Among the individual aspects that give an overall picture of a patient at risk for CNV — symptoms, visual acuity testing on the day of the visit, clinical examination, OCT — I would say that a good-quality spectral-domain OCT is probably the most sensitive way of picking up early findings, in particular, subretinal fluid. Sometimes OCT detects subretinal fluid before symptoms develop or before any clinical findings would otherwise raise suspicion. It is not uncommon for patients who are coming in for injections in one eye to have a conversion to wet AMD detected by OCT in the fellow eye.

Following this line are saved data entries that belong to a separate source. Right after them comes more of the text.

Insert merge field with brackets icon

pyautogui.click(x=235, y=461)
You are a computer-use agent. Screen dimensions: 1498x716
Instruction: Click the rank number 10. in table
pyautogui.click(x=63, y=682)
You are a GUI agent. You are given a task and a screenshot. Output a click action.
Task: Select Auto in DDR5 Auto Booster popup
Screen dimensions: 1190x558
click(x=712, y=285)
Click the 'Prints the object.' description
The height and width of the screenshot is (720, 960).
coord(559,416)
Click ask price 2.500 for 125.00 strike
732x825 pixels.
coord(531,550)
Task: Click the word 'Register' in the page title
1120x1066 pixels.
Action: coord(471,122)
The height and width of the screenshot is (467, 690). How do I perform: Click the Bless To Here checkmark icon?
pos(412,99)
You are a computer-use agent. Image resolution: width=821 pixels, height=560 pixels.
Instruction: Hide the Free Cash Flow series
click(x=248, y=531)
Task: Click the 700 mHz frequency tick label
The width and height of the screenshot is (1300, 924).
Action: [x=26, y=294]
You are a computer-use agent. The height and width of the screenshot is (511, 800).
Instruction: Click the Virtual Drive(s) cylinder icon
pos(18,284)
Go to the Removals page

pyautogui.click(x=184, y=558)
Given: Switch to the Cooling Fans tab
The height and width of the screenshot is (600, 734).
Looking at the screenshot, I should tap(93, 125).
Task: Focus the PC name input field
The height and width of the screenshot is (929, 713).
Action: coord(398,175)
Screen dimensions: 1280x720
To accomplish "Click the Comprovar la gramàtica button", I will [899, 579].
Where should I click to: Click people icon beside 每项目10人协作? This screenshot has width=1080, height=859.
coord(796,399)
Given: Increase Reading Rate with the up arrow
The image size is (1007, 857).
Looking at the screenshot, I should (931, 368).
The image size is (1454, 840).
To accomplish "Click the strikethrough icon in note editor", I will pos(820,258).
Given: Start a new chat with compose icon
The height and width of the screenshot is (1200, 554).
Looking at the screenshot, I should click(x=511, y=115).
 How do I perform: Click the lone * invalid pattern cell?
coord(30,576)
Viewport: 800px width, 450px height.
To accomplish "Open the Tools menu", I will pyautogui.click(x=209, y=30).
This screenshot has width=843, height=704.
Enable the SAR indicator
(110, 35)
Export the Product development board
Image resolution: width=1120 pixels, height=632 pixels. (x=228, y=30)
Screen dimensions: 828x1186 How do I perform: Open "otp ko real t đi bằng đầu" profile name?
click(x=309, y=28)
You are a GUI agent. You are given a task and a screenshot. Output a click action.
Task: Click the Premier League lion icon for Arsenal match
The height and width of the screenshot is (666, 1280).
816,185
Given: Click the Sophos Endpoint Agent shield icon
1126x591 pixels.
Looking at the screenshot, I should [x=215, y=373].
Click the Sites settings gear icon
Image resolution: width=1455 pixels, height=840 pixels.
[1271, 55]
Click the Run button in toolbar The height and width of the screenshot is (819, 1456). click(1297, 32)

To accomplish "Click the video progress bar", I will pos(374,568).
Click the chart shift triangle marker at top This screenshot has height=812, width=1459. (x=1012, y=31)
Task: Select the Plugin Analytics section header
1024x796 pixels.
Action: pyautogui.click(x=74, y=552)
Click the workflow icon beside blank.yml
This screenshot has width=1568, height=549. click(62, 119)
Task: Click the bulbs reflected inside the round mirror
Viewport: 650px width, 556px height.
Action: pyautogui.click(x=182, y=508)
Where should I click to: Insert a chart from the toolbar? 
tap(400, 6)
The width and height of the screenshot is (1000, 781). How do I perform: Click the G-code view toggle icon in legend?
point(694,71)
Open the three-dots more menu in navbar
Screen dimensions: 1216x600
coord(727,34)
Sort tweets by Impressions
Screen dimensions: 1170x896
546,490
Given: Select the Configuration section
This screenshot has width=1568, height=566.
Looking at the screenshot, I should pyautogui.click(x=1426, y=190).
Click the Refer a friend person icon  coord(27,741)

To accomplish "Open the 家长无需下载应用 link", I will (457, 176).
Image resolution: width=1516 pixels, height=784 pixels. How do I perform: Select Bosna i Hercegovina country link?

Without regular follow-up, the conversion might not be detected until much later, possibly after some degree of irreversible vision loss. These patients who are diagnosed early are the patients who end up doing the absolute best. They are the patients whose vision is still at baseline when OCT shows fluid. In those cases, you have the opportunity to treat the patient before any permanent structural damage develops.

K. Bailey Freund, MD

Disclosure: Freund is on the scientific advisory board for DigiSight and consults for Heidelberg Engineering.

Perspective

Jonathan Prenner

It is tempting to rely solely on spectral-domain optical coherence tomography, but I try to remind myself that CNV has a long differential diagnosis. Because of that, I typically use fluorescein angiography, autofluorescence imaging, and may use ICG angiography as well during the initial investigation of new-onset CNV.

Jonathan Prenner, MD

Disclosure: Prenner has a financial interest in Ophthotech, Neurotech, Genentech, Regeneron and Panoptica.

Perspective

Michael Singer

Our practice uses spectral-domain optical coherence tomography to see if there is fluid, because it is a very easy test that is very quick. In terms of clinic flow, many technicians in our practice are able to perform it, and it does not disrupt the flow of patients in a given day. If our doctors see fluid on OCT or blood on the fundus exam, we get an FA to rule out wet AMD. In this way, we are able to screen people much more quickly; FA is more time intensive and requires more specialized technical staff. Using OCT prevents a potential logjam that would happen if we did FA on every patient.

Michael Singer, MD

Disclosure: Singer has no relevant financial disclosures.